Cohort CTE with within-window EXISTS
Quarterly onboarding funnel review. Pull every Checking account opened in Q3 2025 (open_date 2025-07-01 through 2025-09-30) and bucket by `acquisition_channel`. For each channel, show `cohort_size`, `converted` (count of accounts that had at least one ACH-In transaction with `counterparty_name LIKE '%PAYROLL%'` within 90 days of opening), and `conversion_pct` (converted/cohort_size * 100, rounded to 1 decimal). Sort by acquisition_channel ascending.
| Column | Type | Key |
|---|---|---|
| account_id | INT | PK |
| customer_id | INT | FK → retail_customers |
| product_id | INT | FK → retail_products |
| branch_id | INT | FK → retail_branches |
| open_date | TEXT | |
| close_date | TEXT | |
| status | TEXT | |
| ownership_type | TEXT | |
| interest_rate | REAL | |
| original_balance | REAL | |
| credit_limit | REAL | |
| fico_at_orig | INT | |
| maturity_date | TEXT |
| Column | Type | Key |
|---|---|---|
| product_id | INT | PK |
| product_code | TEXT | |
| product_name | TEXT | |
| category | TEXT | |
| subcategory | TEXT | |
| default_apr | REAL | |
| default_apy | REAL | |
| monthly_fee | REAL | |
| nsf_fee | REAL | |
| od_fee | REAL |
| Column | Type | Key |
|---|---|---|
| customer_id | INT | PK |
| household_id | TEXT | |
| first_name | TEXT | |
| last_name | TEXT | |
| date_of_birth | TEXT | |
| state | TEXT | |
| segment | TEXT | |
| fico_current | INT | |
| estimated_income | REAL | |
| kyc_risk | TEXT | |
| acquisition_channel | TEXT | |
| onboarded_date | TEXT | |
| status | TEXT |
| Column | Type | Key |
|---|---|---|
| txn_id | INT | PK |
| account_id | INT | FK → retail_accounts |
| branch_id | INT | FK → retail_branches |
| post_date | TEXT | |
| channel | TEXT | |
| transaction_type | TEXT | |
| debit_credit | TEXT | |
| amount | REAL | |
| description | TEXT | |
| counterparty_name | TEXT | |
| is_cash_flag | INT | |
| is_reversal | INT |
Each hint you reveal reduces the XP you can earn. Try the query first.
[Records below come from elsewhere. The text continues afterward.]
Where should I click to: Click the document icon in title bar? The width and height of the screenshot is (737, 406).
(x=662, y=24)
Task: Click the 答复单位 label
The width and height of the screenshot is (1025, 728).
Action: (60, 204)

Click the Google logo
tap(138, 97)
Build a cohort CTE: pick the Checking-account openings in the Q3 2025 window and carry `acquisition_channel` (from `retail_customers`) and `open_date` along. The 90-day window slides per-account, so you need each account's open_date on the row before the EXISTS check.
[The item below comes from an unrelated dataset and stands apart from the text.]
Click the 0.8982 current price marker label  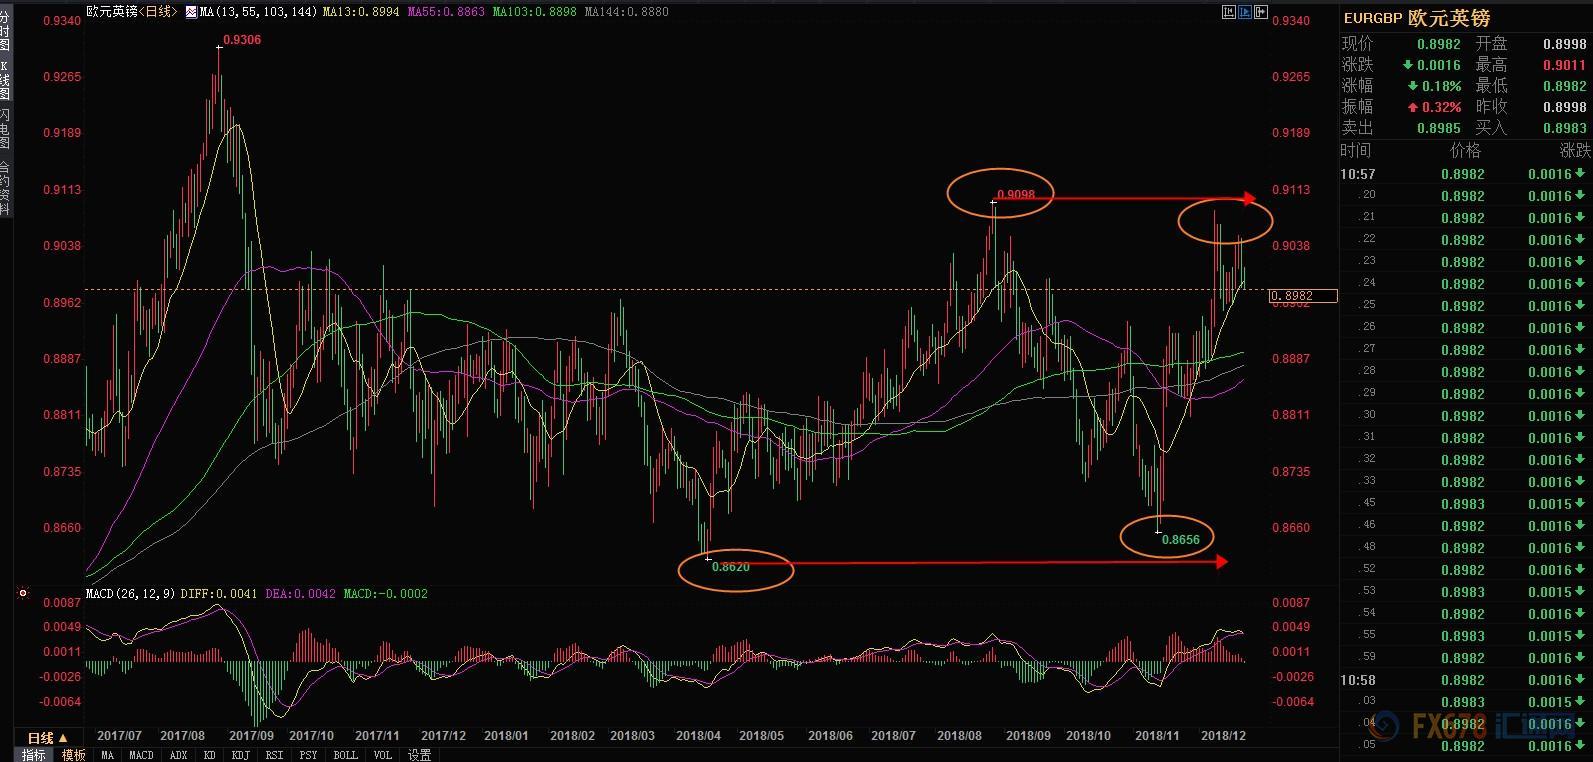[x=1303, y=295]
The conversion check is an EXISTS subquery on the transactions table — same account, payroll counterparty pattern, post_date inside the per-account 90-day window starting at open_date. Cast date columns as needed for the interval arithmetic.
GROUP BY acquisition_channel. Cohort size from COUNT(*), converted from a SUM of a 0/1 CASE on the EXISTS, rate as converted / cohort × 100 rounded to 1. Multiply by 100.0 (not 100) to force float math.